= The Tenderloin Times =

The Tenderloin Times was a free monthly newspaper serving the Tenderloin district of San Francisco, published from the 1970s to the 1990s, with a circulation of 15,000. Its pages were filled with news on homelessness, social programs affecting the area's residents, immigration, neighborhood history and other topics. Its investigative reports on issues such as the death of homeless people on San Francisco streets and the high rate of pedestrians hit by cars in the neighborhood were often picked up by mainstream media. Founded by homeless people and the directors of Hospitality House's drop-in center, one of the paper's core policies was to distribute information about medical, financial, housing, and job-seeking services for people who lived in the neighborhood.

One page was devoted to poetry written by Tenderloin residents and participants in a weekly writing workshop held at Hospitality House in the neighborhood.
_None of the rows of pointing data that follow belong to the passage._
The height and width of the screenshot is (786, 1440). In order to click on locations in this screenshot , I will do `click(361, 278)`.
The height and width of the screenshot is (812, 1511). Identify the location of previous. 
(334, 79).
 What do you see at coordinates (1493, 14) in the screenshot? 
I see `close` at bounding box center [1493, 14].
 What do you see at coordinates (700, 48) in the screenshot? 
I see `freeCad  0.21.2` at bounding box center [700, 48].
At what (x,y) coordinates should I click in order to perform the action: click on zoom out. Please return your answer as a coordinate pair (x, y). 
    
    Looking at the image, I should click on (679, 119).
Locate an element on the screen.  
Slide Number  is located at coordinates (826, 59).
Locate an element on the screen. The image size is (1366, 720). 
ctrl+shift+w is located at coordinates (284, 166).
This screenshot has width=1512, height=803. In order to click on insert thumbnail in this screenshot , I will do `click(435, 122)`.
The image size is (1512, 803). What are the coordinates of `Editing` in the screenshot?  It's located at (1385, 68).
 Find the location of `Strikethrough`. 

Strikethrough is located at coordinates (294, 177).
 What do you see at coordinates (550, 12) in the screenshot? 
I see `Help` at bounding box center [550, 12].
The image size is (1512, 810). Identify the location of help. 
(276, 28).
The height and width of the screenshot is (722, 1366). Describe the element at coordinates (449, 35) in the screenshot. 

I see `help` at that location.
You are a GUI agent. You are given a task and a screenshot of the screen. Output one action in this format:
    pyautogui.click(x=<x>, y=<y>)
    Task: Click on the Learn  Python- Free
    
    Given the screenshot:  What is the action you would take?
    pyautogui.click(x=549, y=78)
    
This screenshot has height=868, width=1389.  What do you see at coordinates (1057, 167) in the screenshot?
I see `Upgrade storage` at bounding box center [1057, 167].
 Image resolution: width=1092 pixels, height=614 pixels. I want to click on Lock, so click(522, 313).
The writing in the paper was praised by Pulitzer Prize–winning columnist Herb Caen of the San Francisco Chronicle, and was profiled positively in the New York Times, the Los Angeles Times, the San Francisco Examiner and Columbia Journalism Review.

Starting in 1985, the paper was published in four languages: English, Lao, Khmer and Vietnamese - reflecting the ethnic diversity of the neighborhood's residents. Rob Waters, later a freelance journalist and a reporter for Bloomberg News, and Sara Colm, now a senior researcher at Human Rights Watch, worked as editors.